We need eyes and ears on us. We need a large and extended family and friends to watch over us, gently guide us, and, if you will pardon my bluntness, to give us a good kick when we go wrong. These are not accidental. They are by God's design. It is the Lord who designed the family for us, who gave us that extended family, and who surrounded us with a full complement of folks in church and community. In a time in which we have lived hidden in homes where we work and play and watch around us through our screens. The person touch has been missed but even in this context we acknowledge the truth of family and community and church.
But there is another side to all of this. It is not simply that it takes a village to raise us but that we are a village. In us live those who went before us. I am not simply me. I am a composite of my mother and father and brother and grandparents and aunts and uncles and great aunts and great uncles. They are alive in me and through me -- not as a consolation prize for eternal life but because of eternal life. I carry them not as voices from the grave but as a people of faith who delighted in my birth even as I grieved their death -- together under the cross.

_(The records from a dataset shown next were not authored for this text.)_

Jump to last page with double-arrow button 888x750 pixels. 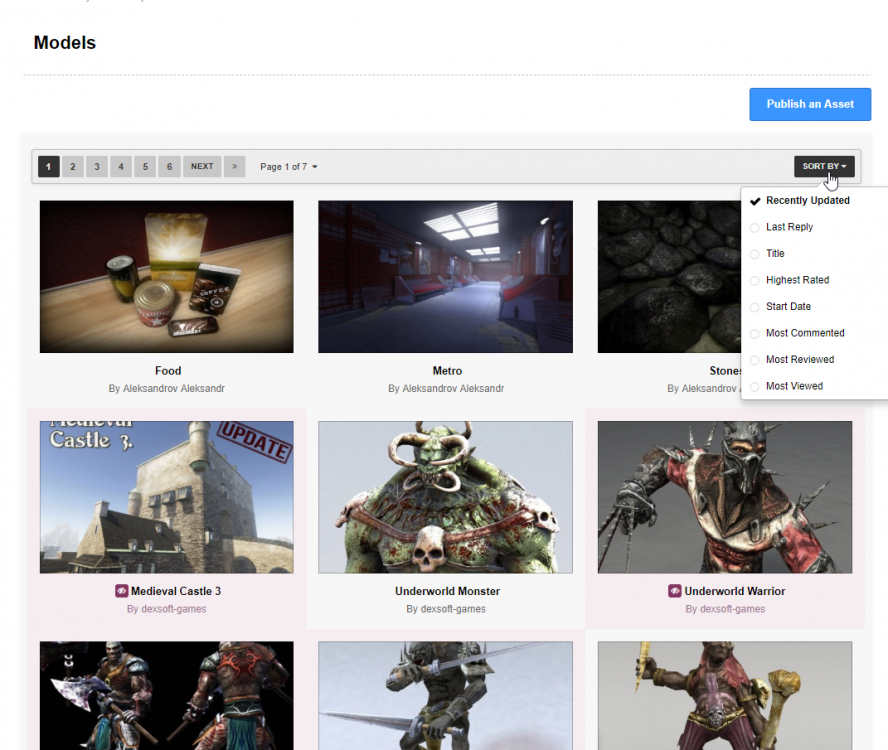[x=234, y=166]
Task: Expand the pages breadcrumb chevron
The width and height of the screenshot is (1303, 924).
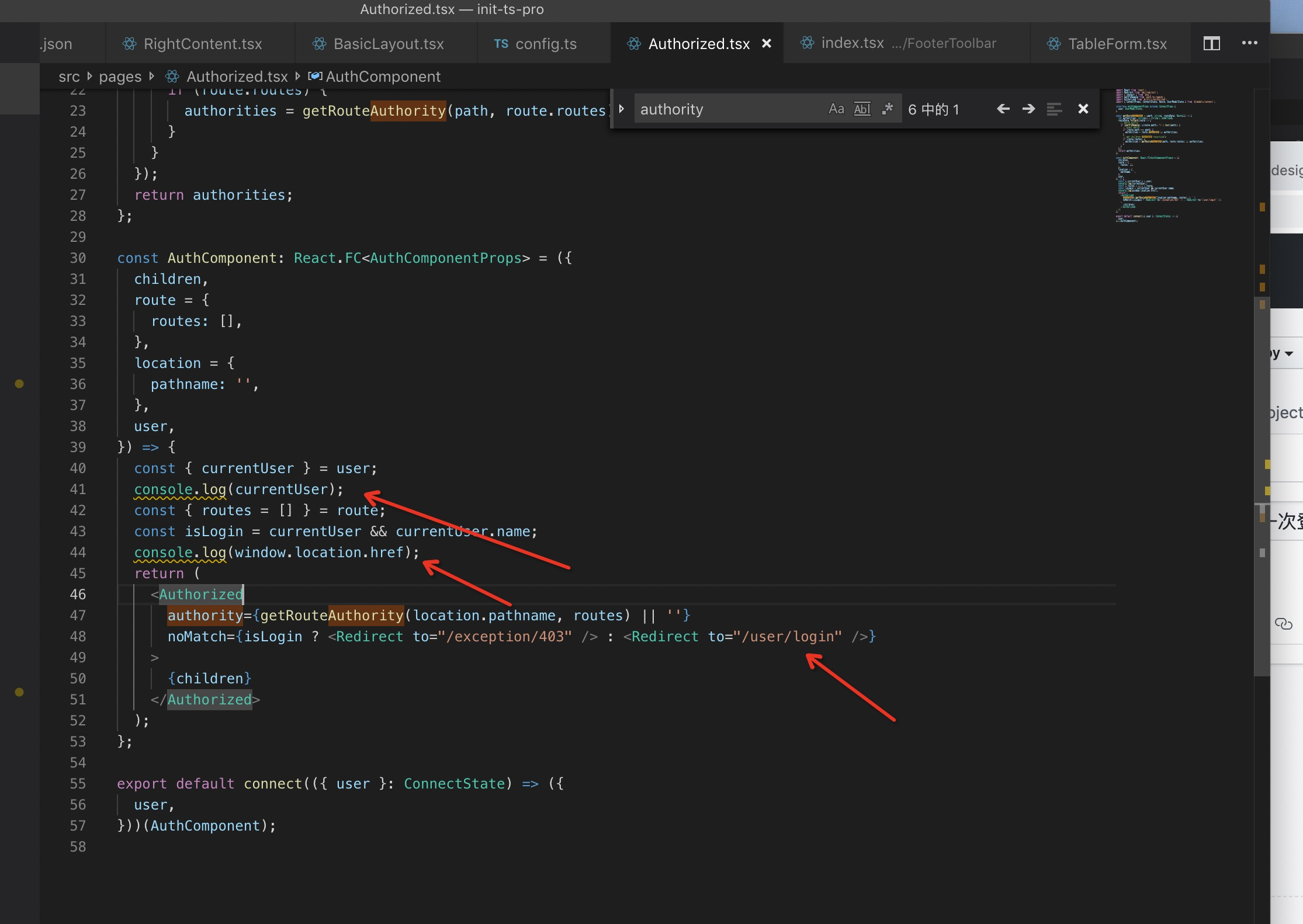Action: point(152,77)
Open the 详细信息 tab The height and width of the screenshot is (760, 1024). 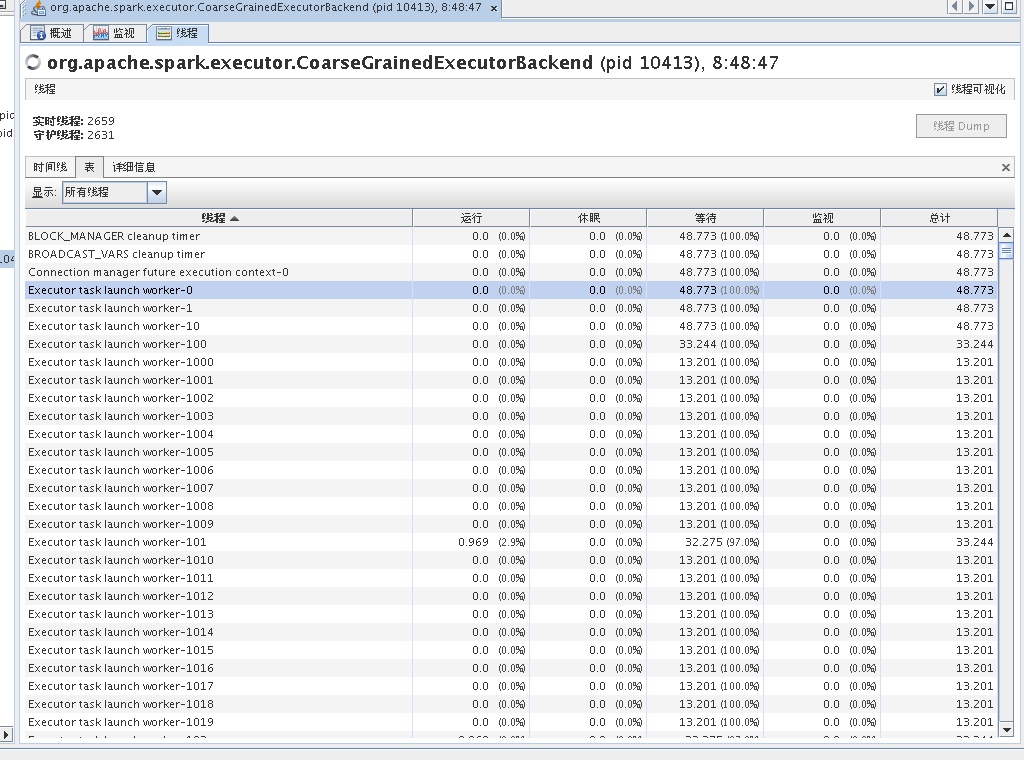[x=133, y=167]
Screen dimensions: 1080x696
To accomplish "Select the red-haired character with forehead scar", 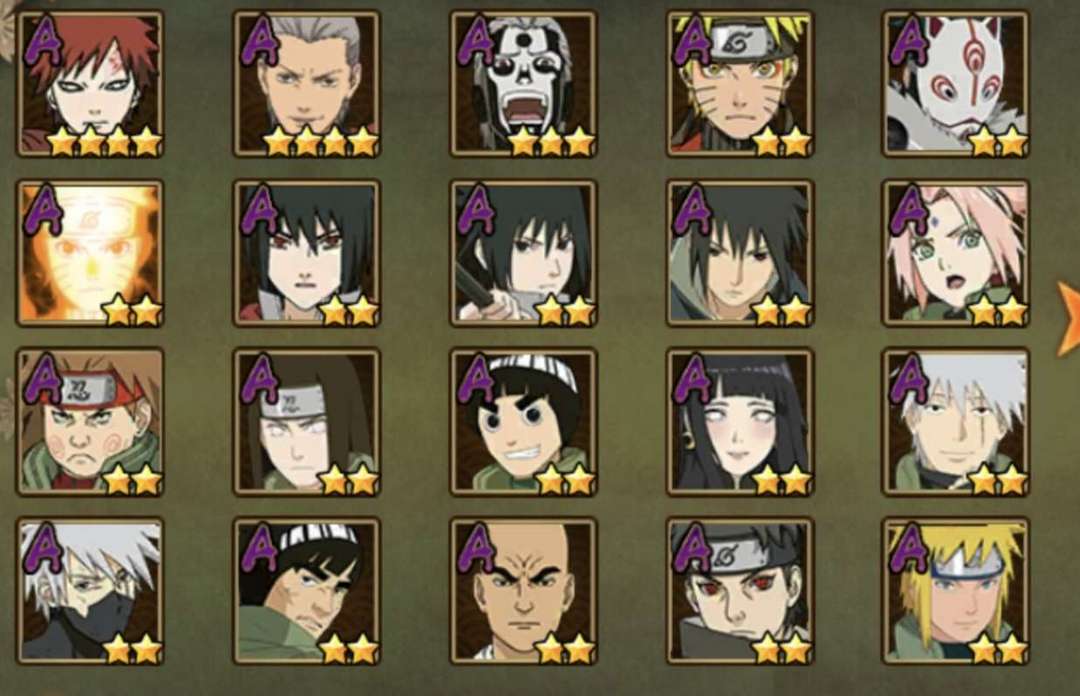I will [x=90, y=84].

There are more. The whole company of the saints and martyrs live on in us and through us. We carry them not as memories of those gone but as the people of God who live. Our faith was passed down to us through them, the witnesses who delivered to those to come after them the testament or sacred deposit. We owe them honor and thanksgiving for their faithfulness and if we are grateful we will do the same to those who come after us.
No man is an island. We are not alone or solitary but live in debt to those who went before us and live with a duty and obligation to those who come after us. This should not come to us as a surprise. It is the shape of any real life and it is the shape of that life which is the most real of all. It is the shape of our Christian lives. We are heirs of an astonishingly rich tradition of the faithful and it is our one duty in Christ to faithfully pass on to those to come that same holy confession. Whether we pray alone or in a great congregation, we pray the same Our Father. In the creed we confess Jesus who for us men and for our salvation came down from heaven. The gift of forgiveness is not some narrow grace between God and the sinner but the blessed means to real community and the power of love to glue the broken together again and restore the whole. Heaven is not some individualistic utopia but the place where reunion and resurrection are enjoyed in the presence of Him who gives forgiveness to the sinner and life to the dead.
We are all villages. Either we are the village of the world with a hopeless end or the village of the Church with an endless hope. All of this is hidden and seen only by faith now but then face to face. The bosom of Abraham holds all of our ancestors and in the end it will hold us. The God of Abraham, Isaac, and Jacob is not a historical reference but a confessing of those who live even though they die. With the great patriarchs and prophets of old, we add to them the saints of the New Testament, those with mighty names through time and history, and those known only to us and God. It is glorious.
Why we would settle for an individualized faith in which it is me'n'Jesus against the world is beyond me. We need a posse and a cohort, an army and a community. That is the gift we forget to celebrate when we look into the mirrors of our souls. We are all villages of God's making. Thanks be to God!